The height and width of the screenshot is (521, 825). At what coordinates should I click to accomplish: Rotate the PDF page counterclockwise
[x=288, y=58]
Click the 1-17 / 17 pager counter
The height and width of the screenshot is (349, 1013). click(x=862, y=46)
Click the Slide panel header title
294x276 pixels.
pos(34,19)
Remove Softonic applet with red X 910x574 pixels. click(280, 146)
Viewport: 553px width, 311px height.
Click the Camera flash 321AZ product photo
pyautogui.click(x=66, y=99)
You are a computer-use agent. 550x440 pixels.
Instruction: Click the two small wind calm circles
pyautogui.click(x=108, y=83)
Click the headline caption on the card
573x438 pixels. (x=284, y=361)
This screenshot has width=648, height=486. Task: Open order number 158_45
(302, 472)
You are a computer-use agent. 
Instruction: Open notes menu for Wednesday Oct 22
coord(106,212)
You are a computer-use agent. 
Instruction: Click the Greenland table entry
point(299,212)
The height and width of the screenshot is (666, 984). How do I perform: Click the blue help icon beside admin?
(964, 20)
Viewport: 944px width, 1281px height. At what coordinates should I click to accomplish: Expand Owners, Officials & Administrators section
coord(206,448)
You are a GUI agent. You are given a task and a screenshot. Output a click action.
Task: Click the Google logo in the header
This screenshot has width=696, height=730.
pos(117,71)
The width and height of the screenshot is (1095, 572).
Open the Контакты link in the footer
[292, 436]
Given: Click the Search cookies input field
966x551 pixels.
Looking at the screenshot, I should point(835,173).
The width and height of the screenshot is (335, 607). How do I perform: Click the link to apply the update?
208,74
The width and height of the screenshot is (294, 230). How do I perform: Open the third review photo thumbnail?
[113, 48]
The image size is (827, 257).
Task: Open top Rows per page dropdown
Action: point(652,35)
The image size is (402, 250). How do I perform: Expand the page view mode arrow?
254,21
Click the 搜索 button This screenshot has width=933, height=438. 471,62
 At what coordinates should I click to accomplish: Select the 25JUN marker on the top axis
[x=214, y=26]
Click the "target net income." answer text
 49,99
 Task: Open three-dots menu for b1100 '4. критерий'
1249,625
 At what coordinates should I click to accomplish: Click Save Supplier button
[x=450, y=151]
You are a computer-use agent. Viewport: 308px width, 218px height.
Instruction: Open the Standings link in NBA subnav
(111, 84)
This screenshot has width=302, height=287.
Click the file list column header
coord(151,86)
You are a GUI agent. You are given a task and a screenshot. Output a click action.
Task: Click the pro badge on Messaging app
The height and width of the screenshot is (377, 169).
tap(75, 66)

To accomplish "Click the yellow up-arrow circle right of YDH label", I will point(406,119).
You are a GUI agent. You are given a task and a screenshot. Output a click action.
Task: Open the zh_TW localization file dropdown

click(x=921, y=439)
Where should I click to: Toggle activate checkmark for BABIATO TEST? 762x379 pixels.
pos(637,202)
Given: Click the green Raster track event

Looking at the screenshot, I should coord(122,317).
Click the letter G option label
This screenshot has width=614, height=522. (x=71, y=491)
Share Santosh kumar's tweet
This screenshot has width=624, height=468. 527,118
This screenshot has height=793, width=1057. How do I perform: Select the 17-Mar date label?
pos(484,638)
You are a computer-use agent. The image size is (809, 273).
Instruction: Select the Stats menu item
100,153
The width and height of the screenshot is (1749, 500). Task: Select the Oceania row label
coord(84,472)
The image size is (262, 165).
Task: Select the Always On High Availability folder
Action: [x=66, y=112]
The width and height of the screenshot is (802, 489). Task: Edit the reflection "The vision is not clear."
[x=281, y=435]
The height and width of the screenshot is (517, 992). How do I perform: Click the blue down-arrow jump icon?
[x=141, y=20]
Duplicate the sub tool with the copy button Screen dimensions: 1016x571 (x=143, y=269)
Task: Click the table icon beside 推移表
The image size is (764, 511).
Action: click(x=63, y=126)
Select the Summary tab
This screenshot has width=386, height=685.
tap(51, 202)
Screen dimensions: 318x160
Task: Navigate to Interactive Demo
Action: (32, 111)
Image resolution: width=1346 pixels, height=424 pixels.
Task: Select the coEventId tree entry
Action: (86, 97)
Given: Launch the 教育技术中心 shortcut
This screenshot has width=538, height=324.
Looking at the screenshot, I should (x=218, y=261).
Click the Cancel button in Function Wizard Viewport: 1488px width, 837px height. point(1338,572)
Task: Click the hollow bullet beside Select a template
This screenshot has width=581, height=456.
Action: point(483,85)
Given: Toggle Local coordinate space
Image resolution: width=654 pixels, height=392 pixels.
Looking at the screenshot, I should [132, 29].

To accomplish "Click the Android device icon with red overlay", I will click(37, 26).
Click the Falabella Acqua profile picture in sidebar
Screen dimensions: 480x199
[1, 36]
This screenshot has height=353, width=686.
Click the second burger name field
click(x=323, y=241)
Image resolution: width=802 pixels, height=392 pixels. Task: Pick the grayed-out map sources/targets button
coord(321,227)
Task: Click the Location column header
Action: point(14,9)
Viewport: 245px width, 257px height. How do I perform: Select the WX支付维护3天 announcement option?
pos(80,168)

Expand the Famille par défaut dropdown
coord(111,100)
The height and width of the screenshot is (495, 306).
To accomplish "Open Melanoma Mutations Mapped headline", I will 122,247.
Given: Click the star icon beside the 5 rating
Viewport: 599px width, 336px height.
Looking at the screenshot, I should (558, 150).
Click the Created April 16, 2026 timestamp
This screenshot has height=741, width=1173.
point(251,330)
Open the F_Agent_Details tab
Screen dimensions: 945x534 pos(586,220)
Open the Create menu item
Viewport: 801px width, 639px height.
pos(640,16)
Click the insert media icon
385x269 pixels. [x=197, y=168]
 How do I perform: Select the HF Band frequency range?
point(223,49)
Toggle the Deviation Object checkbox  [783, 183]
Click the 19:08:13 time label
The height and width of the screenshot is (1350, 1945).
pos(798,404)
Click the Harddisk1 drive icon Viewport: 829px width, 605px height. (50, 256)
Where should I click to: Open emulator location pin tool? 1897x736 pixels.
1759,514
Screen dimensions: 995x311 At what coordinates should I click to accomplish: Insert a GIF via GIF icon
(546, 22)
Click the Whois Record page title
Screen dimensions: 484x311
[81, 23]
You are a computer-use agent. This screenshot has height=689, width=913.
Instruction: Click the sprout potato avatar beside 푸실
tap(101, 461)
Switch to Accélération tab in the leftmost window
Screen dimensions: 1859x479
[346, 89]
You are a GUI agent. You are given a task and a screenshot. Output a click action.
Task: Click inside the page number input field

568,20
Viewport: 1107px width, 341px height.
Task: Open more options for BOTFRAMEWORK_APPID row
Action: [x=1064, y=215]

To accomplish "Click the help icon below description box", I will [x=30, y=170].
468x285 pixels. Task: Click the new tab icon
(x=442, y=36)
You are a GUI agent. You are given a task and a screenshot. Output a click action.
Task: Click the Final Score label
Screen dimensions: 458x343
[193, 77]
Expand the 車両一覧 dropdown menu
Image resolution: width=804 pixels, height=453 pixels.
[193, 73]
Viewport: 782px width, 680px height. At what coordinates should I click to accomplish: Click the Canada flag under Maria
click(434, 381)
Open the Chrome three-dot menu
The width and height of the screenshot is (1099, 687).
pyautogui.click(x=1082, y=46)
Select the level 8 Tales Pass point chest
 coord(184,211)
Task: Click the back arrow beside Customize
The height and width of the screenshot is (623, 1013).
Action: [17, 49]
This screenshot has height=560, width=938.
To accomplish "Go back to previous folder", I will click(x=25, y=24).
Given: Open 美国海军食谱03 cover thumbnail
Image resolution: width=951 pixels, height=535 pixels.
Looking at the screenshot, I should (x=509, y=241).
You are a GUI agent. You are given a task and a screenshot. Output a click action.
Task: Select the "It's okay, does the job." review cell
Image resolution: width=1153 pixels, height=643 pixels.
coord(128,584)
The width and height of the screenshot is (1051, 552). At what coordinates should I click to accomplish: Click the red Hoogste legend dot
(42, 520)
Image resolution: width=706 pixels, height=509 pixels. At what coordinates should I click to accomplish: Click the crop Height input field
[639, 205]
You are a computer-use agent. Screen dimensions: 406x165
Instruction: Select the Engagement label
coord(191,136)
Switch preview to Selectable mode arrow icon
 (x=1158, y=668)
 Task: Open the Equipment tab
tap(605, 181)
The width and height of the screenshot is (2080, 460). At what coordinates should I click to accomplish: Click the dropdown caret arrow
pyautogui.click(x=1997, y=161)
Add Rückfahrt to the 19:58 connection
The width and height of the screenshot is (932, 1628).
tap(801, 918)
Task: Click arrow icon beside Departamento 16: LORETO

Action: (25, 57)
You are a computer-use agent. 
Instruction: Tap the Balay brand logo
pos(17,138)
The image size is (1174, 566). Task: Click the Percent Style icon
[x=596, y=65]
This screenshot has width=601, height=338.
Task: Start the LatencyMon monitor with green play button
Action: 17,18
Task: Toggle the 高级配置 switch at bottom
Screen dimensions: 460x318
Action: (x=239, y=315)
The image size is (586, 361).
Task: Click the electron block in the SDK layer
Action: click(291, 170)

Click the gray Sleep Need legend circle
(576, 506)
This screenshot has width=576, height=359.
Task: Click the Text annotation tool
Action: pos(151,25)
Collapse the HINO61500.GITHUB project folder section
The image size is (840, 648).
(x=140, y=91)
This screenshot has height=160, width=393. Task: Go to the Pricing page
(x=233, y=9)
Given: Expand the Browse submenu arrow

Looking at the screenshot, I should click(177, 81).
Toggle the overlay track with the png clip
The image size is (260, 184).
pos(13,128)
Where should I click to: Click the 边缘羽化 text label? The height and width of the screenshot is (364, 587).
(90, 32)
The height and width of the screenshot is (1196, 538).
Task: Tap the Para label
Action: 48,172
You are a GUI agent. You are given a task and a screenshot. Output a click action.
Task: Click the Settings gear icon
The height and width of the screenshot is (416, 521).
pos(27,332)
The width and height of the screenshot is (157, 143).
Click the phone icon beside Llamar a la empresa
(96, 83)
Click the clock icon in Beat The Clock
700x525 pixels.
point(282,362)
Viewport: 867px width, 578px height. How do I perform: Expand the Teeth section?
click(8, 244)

################

* [What is asked]
Please write out the lines above exactly, starting with the line that contains "Viewport: 245px width, 257px" and going on through the line that contains "Click the Harddisk1", both included.

* [Finished answer]
Viewport: 245px width, 257px height. How do I perform: Select the WX支付维护3天 announcement option?
pos(80,168)

Expand the Famille par défaut dropdown
coord(111,100)
The height and width of the screenshot is (495, 306).
To accomplish "Open Melanoma Mutations Mapped headline", I will 122,247.
Given: Click the star icon beside the 5 rating
Viewport: 599px width, 336px height.
Looking at the screenshot, I should (558, 150).
Click the Created April 16, 2026 timestamp
This screenshot has height=741, width=1173.
point(251,330)
Open the F_Agent_Details tab
Screen dimensions: 945x534 pos(586,220)
Open the Create menu item
Viewport: 801px width, 639px height.
pos(640,16)
Click the insert media icon
385x269 pixels. [x=197, y=168]
 How do I perform: Select the HF Band frequency range?
point(223,49)
Toggle the Deviation Object checkbox  [783, 183]
Click the 19:08:13 time label
The height and width of the screenshot is (1350, 1945).
pos(798,404)
Click the Harddisk1 drive icon Viewport: 829px width, 605px height. (50, 256)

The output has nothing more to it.